» **DATASET ENTRIES**:
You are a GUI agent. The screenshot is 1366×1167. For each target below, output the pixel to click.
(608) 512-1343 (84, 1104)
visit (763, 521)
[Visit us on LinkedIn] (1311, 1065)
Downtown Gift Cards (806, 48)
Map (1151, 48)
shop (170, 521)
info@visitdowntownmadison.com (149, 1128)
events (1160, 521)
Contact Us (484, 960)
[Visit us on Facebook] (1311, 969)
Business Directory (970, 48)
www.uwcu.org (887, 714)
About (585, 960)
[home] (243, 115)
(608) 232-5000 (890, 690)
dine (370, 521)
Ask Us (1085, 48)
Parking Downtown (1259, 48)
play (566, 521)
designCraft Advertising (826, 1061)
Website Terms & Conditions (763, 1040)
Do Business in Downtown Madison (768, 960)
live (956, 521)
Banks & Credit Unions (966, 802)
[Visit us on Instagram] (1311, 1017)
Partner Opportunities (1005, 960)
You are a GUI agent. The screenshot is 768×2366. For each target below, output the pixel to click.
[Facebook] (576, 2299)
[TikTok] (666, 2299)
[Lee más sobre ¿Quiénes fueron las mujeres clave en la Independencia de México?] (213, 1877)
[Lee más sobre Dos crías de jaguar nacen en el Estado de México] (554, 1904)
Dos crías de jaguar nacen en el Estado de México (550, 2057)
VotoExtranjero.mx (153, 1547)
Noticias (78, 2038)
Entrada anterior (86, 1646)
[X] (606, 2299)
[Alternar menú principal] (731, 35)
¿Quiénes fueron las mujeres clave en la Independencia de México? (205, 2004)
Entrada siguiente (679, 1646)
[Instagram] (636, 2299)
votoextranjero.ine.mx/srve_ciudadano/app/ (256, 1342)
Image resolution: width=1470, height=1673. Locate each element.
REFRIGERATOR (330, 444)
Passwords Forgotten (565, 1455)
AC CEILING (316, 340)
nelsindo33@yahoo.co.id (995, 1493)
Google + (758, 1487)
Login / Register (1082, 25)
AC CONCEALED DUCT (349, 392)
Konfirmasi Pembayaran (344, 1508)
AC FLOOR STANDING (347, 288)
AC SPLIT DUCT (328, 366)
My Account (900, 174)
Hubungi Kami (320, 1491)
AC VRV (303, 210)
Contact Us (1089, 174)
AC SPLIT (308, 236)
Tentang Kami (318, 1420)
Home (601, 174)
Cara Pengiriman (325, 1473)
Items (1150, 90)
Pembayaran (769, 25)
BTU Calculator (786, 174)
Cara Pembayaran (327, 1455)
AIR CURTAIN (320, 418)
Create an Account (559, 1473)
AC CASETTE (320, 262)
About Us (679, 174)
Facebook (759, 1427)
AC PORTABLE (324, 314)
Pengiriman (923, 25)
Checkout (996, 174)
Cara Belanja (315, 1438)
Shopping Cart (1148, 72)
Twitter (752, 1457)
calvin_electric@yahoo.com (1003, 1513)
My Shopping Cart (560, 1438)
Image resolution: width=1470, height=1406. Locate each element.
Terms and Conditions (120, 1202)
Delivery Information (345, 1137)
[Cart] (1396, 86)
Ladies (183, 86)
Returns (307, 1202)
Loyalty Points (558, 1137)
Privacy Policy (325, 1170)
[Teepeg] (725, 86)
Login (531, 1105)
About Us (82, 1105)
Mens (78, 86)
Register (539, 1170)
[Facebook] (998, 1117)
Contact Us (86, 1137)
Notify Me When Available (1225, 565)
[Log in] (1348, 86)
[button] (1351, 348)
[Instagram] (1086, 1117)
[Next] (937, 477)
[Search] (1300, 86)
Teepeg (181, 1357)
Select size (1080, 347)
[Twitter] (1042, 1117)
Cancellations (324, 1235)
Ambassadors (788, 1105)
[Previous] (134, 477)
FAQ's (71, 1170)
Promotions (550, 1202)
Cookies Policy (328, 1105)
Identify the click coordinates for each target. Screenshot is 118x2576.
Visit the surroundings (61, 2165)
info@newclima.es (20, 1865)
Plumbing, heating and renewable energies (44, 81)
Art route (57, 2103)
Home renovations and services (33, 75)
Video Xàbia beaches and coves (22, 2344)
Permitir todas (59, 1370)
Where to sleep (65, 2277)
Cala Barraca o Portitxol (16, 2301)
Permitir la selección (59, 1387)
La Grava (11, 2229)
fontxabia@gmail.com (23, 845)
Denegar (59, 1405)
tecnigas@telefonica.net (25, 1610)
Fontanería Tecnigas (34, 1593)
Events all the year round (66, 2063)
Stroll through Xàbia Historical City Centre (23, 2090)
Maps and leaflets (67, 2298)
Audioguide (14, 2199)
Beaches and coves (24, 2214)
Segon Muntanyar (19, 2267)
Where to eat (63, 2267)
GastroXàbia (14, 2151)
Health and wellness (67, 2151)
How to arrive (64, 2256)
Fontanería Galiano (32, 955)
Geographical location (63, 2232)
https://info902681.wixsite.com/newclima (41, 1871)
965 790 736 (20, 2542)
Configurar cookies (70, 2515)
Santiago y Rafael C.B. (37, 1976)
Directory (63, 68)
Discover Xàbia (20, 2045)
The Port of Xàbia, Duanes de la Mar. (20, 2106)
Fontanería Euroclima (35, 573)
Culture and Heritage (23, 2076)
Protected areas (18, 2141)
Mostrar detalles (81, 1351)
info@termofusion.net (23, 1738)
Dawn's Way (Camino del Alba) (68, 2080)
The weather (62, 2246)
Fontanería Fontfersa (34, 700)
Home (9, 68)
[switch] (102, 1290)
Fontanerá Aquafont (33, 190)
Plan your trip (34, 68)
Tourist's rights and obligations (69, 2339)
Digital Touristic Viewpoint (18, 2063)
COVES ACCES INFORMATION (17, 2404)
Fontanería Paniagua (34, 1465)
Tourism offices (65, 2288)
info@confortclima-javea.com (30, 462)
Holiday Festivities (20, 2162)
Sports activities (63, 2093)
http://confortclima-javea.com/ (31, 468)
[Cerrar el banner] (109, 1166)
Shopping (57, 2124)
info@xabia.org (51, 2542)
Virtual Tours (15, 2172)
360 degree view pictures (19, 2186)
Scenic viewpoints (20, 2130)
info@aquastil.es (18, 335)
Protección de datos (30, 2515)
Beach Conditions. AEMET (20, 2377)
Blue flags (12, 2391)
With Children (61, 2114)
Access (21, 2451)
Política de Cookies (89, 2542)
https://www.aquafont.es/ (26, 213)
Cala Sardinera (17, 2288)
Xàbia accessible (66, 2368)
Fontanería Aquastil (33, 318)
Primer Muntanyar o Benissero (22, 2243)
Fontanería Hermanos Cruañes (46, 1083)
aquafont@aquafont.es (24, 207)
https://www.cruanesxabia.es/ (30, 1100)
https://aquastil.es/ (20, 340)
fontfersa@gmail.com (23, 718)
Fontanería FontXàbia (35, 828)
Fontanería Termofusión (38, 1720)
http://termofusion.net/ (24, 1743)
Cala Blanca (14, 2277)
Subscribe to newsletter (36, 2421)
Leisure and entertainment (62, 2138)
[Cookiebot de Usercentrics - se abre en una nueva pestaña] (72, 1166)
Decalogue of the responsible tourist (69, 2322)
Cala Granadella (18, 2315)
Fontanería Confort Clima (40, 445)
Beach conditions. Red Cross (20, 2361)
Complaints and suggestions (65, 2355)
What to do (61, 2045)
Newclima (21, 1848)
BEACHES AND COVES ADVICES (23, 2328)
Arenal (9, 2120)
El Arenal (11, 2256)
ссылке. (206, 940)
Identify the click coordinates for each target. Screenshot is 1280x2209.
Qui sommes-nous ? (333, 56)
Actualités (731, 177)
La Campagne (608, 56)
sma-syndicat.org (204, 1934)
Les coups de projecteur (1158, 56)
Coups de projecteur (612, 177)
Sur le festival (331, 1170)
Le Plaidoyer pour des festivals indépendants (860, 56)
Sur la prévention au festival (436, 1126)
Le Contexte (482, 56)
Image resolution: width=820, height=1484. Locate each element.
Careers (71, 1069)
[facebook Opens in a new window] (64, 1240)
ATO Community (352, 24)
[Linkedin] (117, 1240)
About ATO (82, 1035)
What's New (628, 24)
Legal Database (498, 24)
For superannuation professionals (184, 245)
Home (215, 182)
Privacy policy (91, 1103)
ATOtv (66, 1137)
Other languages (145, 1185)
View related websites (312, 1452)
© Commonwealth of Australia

» **WORK INSTRUCTIONS**:
From the records above, extract exactly and only the lines that begin at the line with "Cookies Policy (328, 1105)" and stop after the line with "How to arrive (64, 2256)".

» **WRITTEN ANSWER**:
Cookies Policy (328, 1105)
Identify the click coordinates for each target. Screenshot is 118x2576.
Visit the surroundings (61, 2165)
info@newclima.es (20, 1865)
Plumbing, heating and renewable energies (44, 81)
Art route (57, 2103)
Home renovations and services (33, 75)
Video Xàbia beaches and coves (22, 2344)
Permitir todas (59, 1370)
Where to sleep (65, 2277)
Cala Barraca o Portitxol (16, 2301)
Permitir la selección (59, 1387)
La Grava (11, 2229)
fontxabia@gmail.com (23, 845)
Denegar (59, 1405)
tecnigas@telefonica.net (25, 1610)
Fontanería Tecnigas (34, 1593)
Events all the year round (66, 2063)
Stroll through Xàbia Historical City Centre (23, 2090)
Maps and leaflets (67, 2298)
Audioguide (14, 2199)
Beaches and coves (24, 2214)
Segon Muntanyar (19, 2267)
Where to eat (63, 2267)
GastroXàbia (14, 2151)
Health and wellness (67, 2151)
How to arrive (64, 2256)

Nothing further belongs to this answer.